§ GOAL OF THE EXERCISE: Copy out each of the rows below word for word, leaving out the pictures.

§ TASK DATA:
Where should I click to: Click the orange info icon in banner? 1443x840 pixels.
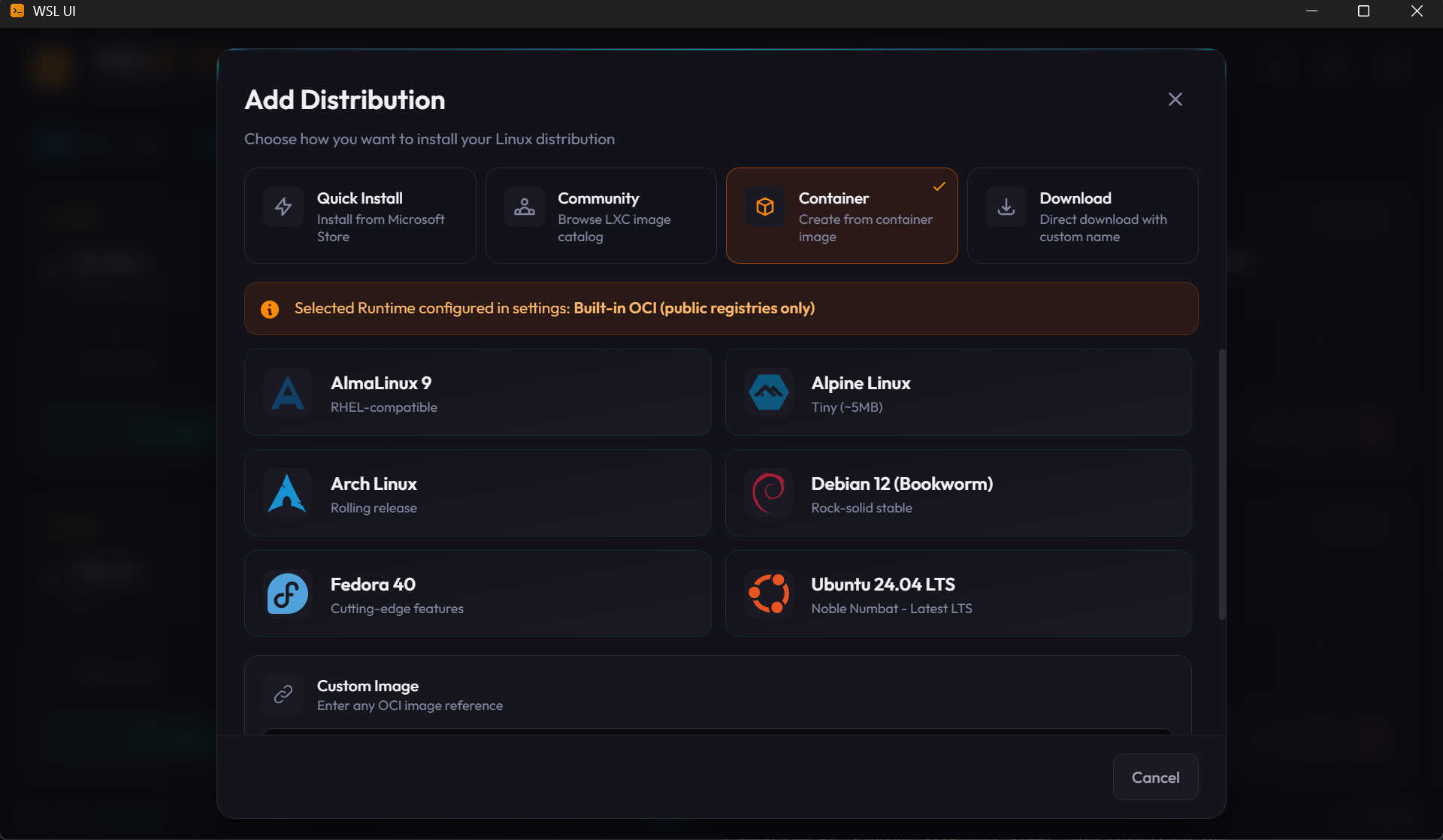click(x=270, y=309)
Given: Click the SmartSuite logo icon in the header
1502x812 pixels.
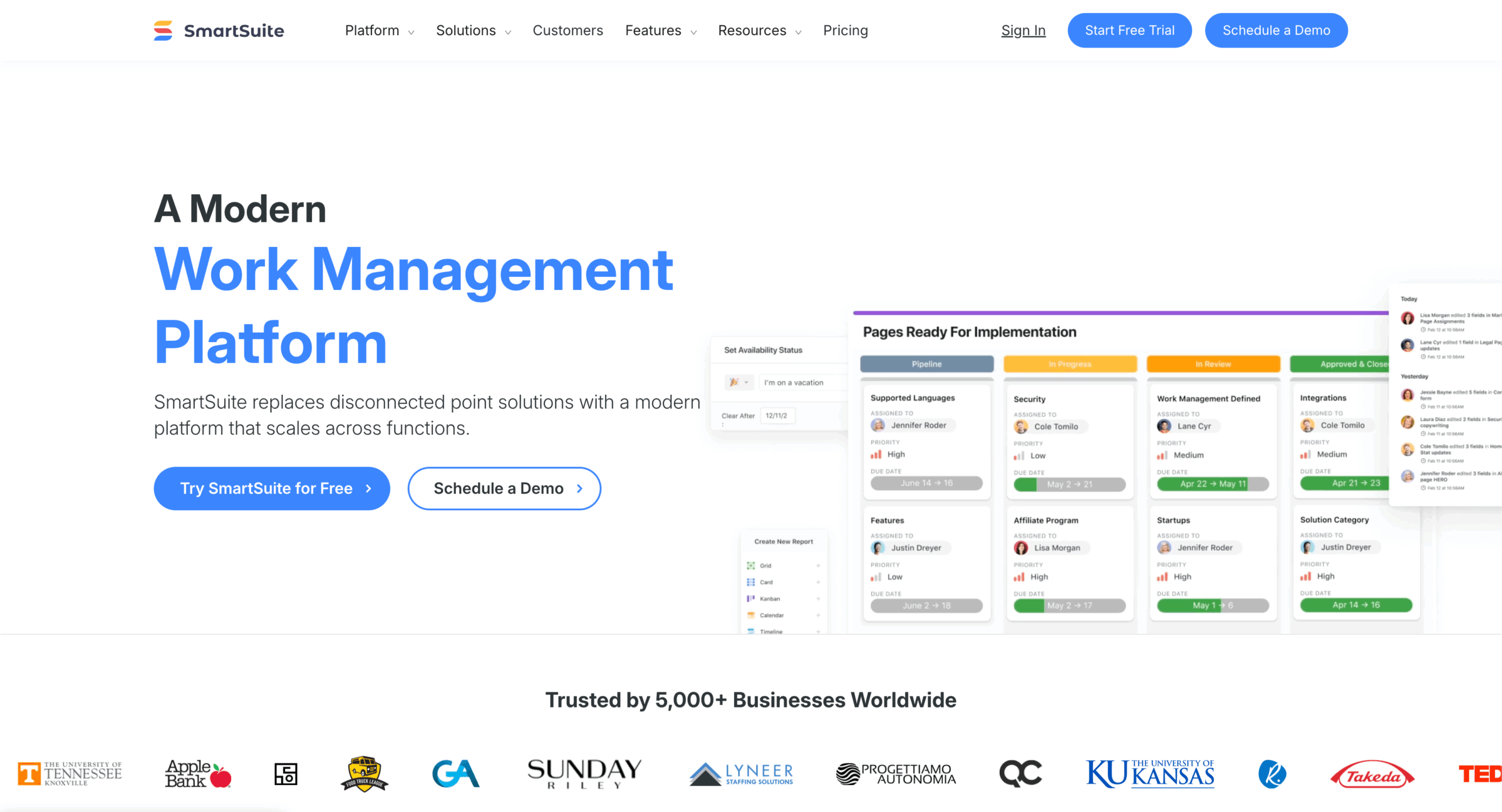Looking at the screenshot, I should (x=162, y=29).
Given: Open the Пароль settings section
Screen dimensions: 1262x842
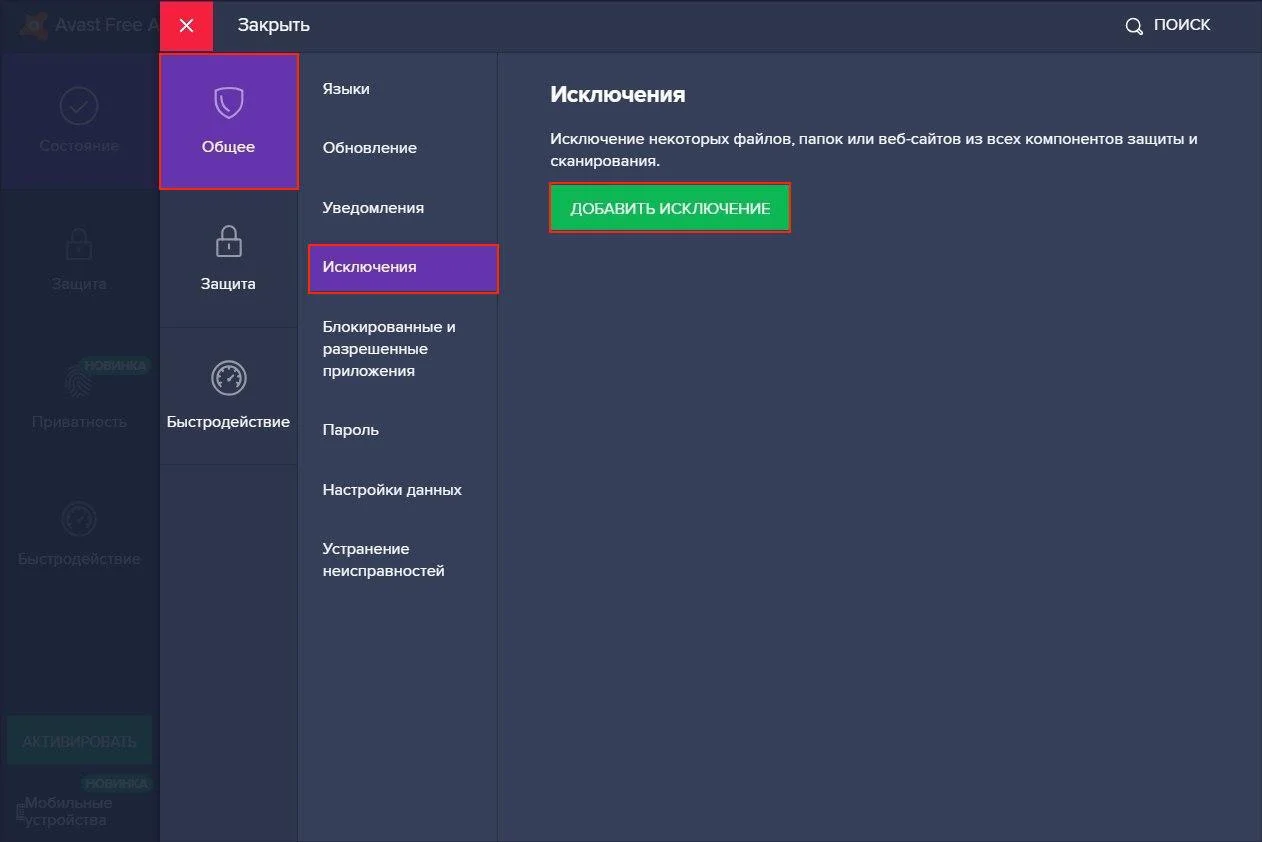Looking at the screenshot, I should tap(350, 430).

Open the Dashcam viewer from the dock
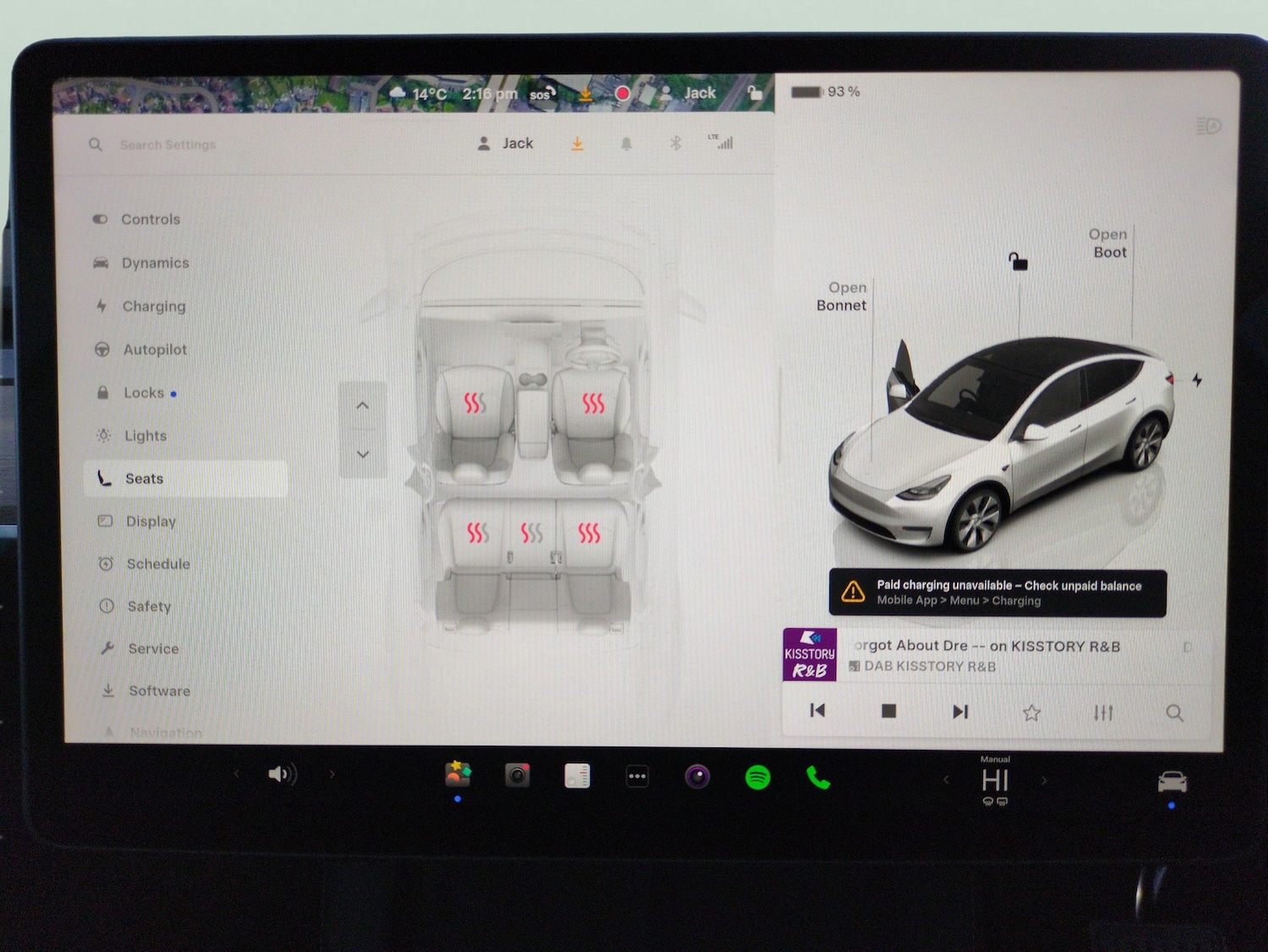coord(516,774)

§ COMPLETED EXERCISE:
Where should I click to: Click the orange info icon in banner? 1443x840 pixels.
click(x=270, y=309)
Given: Click the SmartSuite logo icon in the header
1502x812 pixels.
Looking at the screenshot, I should (x=162, y=29).
Given: Open the Пароль settings section
Screen dimensions: 1262x842
Looking at the screenshot, I should tap(350, 430).

Open the Dashcam viewer from the dock
coord(516,774)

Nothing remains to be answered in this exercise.